Data for processing:
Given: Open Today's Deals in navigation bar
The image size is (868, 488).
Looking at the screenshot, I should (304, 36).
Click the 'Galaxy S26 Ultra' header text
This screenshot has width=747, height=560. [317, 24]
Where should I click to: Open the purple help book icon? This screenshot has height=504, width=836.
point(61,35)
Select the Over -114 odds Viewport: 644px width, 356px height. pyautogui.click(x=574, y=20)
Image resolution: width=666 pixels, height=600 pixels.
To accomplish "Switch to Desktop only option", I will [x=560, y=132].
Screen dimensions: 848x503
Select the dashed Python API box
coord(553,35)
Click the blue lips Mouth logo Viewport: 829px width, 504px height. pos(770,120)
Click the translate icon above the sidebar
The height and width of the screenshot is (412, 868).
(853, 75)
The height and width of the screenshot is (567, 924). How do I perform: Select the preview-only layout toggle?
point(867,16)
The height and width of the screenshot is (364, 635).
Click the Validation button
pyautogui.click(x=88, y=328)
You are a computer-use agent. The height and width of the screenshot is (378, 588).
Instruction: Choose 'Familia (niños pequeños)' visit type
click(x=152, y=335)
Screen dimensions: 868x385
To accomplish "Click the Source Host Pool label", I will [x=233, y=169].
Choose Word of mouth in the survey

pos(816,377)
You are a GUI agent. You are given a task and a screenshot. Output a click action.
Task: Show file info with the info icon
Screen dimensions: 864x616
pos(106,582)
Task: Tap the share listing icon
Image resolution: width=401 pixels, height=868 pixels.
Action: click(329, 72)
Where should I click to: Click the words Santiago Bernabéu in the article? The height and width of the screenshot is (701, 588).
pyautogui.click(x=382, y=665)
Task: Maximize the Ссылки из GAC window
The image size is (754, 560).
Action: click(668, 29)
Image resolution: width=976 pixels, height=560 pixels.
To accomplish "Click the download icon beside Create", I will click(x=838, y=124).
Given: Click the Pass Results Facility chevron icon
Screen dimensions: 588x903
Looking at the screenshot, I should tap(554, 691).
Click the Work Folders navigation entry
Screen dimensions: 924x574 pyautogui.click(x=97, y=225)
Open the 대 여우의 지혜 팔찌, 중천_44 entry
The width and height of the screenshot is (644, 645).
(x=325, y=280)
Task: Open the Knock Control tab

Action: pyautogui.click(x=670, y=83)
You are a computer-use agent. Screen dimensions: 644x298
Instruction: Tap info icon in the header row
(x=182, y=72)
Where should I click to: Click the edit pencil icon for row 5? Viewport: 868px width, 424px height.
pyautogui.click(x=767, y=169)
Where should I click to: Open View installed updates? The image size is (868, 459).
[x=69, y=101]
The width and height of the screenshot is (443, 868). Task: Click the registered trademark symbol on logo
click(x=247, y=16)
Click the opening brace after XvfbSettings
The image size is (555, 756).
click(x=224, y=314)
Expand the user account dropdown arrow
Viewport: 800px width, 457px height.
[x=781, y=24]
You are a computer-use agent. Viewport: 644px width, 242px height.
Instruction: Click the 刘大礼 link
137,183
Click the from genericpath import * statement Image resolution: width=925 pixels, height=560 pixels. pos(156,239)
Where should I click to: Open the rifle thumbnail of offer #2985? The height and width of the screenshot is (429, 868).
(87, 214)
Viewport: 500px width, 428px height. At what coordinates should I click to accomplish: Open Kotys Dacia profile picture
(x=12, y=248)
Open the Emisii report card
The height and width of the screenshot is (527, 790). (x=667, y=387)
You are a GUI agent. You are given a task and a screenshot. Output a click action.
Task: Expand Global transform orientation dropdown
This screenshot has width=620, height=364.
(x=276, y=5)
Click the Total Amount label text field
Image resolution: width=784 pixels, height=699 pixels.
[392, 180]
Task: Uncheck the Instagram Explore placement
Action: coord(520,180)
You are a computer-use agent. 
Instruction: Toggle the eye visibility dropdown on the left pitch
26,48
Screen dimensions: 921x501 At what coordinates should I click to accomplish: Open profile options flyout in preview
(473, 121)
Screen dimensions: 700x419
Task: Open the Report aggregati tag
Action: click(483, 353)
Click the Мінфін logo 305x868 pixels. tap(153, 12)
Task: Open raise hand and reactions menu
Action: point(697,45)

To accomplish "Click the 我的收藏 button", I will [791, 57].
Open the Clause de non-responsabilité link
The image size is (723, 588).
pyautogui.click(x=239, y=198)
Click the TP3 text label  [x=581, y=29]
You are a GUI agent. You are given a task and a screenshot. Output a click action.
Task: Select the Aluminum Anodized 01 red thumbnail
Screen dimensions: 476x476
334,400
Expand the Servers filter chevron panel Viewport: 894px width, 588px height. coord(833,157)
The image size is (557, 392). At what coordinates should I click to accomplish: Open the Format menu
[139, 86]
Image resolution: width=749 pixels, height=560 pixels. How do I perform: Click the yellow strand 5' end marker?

Brief: Return the entries in full. Do not alter them.

Solution to the problem:
Given: Open Today's Deals in navigation bar
The image size is (868, 488).
Looking at the screenshot, I should (304, 36).
Click the 'Galaxy S26 Ultra' header text
This screenshot has width=747, height=560. [317, 24]
Where should I click to: Open the purple help book icon? This screenshot has height=504, width=836.
point(61,35)
Select the Over -114 odds Viewport: 644px width, 356px height. pyautogui.click(x=574, y=20)
Image resolution: width=666 pixels, height=600 pixels.
To accomplish "Switch to Desktop only option", I will [x=560, y=132].
Screen dimensions: 848x503
Select the dashed Python API box
coord(553,35)
Click the blue lips Mouth logo Viewport: 829px width, 504px height. pos(770,120)
Click the translate icon above the sidebar
The height and width of the screenshot is (412, 868).
(853, 75)
The height and width of the screenshot is (567, 924). How do I perform: Select the preview-only layout toggle?
point(867,16)
The height and width of the screenshot is (364, 635).
Click the Validation button
pyautogui.click(x=88, y=328)
You are a computer-use agent. The height and width of the screenshot is (378, 588).
Instruction: Choose 'Familia (niños pequeños)' visit type
click(x=152, y=335)
Screen dimensions: 868x385
To accomplish "Click the Source Host Pool label", I will [x=233, y=169].
Choose Word of mouth in the survey

pos(816,377)
You are a GUI agent. You are given a task and a screenshot. Output a click action.
Task: Show file info with the info icon
Screen dimensions: 864x616
pos(106,582)
Task: Tap the share listing icon
Image resolution: width=401 pixels, height=868 pixels.
Action: click(329, 72)
Where should I click to: Click the words Santiago Bernabéu in the article? The height and width of the screenshot is (701, 588).
pyautogui.click(x=382, y=665)
Task: Maximize the Ссылки из GAC window
The image size is (754, 560).
Action: click(668, 29)
Image resolution: width=976 pixels, height=560 pixels.
To accomplish "Click the download icon beside Create", I will click(x=838, y=124).
Given: Click the Pass Results Facility chevron icon
Screen dimensions: 588x903
Looking at the screenshot, I should tap(554, 691).
Click the Work Folders navigation entry
Screen dimensions: 924x574 pyautogui.click(x=97, y=225)
Open the 대 여우의 지혜 팔찌, 중천_44 entry
The width and height of the screenshot is (644, 645).
(x=325, y=280)
Task: Open the Knock Control tab

Action: pyautogui.click(x=670, y=83)
You are a computer-use agent. Screen dimensions: 644x298
Instruction: Tap info icon in the header row
(x=182, y=72)
Where should I click to: Click the edit pencil icon for row 5? Viewport: 868px width, 424px height.
pyautogui.click(x=767, y=169)
Where should I click to: Open View installed updates? The image size is (868, 459).
[x=69, y=101]
The width and height of the screenshot is (443, 868). Task: Click the registered trademark symbol on logo
click(x=247, y=16)
Click the opening brace after XvfbSettings
The image size is (555, 756).
click(x=224, y=314)
Expand the user account dropdown arrow
Viewport: 800px width, 457px height.
[x=781, y=24]
You are a computer-use agent. Viewport: 644px width, 242px height.
Instruction: Click the 刘大礼 link
137,183
Click the from genericpath import * statement Image resolution: width=925 pixels, height=560 pixels. pos(156,239)
Where should I click to: Open the rifle thumbnail of offer #2985? The height and width of the screenshot is (429, 868).
(87, 214)
Viewport: 500px width, 428px height. At what coordinates should I click to accomplish: Open Kotys Dacia profile picture
(x=12, y=248)
Open the Emisii report card
The height and width of the screenshot is (527, 790). (x=667, y=387)
You are a GUI agent. You are given a task and a screenshot. Output a click action.
Task: Expand Global transform orientation dropdown
This screenshot has width=620, height=364.
(x=276, y=5)
Click the Total Amount label text field
Image resolution: width=784 pixels, height=699 pixels.
[392, 180]
Task: Uncheck the Instagram Explore placement
Action: coord(520,180)
You are a computer-use agent. 
Instruction: Toggle the eye visibility dropdown on the left pitch
26,48
Screen dimensions: 921x501 At what coordinates should I click to accomplish: Open profile options flyout in preview
(473, 121)
Screen dimensions: 700x419
Task: Open the Report aggregati tag
Action: click(483, 353)
Click the Мінфін logo 305x868 pixels. tap(153, 12)
Task: Open raise hand and reactions menu
Action: point(697,45)

To accomplish "Click the 我的收藏 button", I will [791, 57].
Open the Clause de non-responsabilité link
The image size is (723, 588).
pyautogui.click(x=239, y=198)
Click the TP3 text label  [x=581, y=29]
You are a GUI agent. You are given a task and a screenshot. Output a click action.
Task: Select the Aluminum Anodized 01 red thumbnail
Screen dimensions: 476x476
334,400
Expand the Servers filter chevron panel Viewport: 894px width, 588px height. coord(833,157)
The image size is (557, 392). At what coordinates should I click to accomplish: Open the Format menu
[139, 86]
Image resolution: width=749 pixels, height=560 pixels. How do I perform: Click the yellow strand 5' end marker?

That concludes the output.